▶ [Exercise instructions]: Please filter the data down to the lines that include the word "link" and copy them.

(Stored data entries)
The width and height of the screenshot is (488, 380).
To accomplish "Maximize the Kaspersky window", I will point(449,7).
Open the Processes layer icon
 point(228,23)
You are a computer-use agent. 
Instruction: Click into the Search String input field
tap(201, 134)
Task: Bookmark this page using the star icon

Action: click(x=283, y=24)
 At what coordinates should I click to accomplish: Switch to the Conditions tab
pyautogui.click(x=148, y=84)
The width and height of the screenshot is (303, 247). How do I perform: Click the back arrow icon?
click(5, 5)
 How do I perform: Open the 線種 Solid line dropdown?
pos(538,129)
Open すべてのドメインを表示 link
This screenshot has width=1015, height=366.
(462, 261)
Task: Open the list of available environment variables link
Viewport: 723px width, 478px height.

▶ [Reply]:
Open すべてのドメインを表示 link
Task: Open the list of available environment variables link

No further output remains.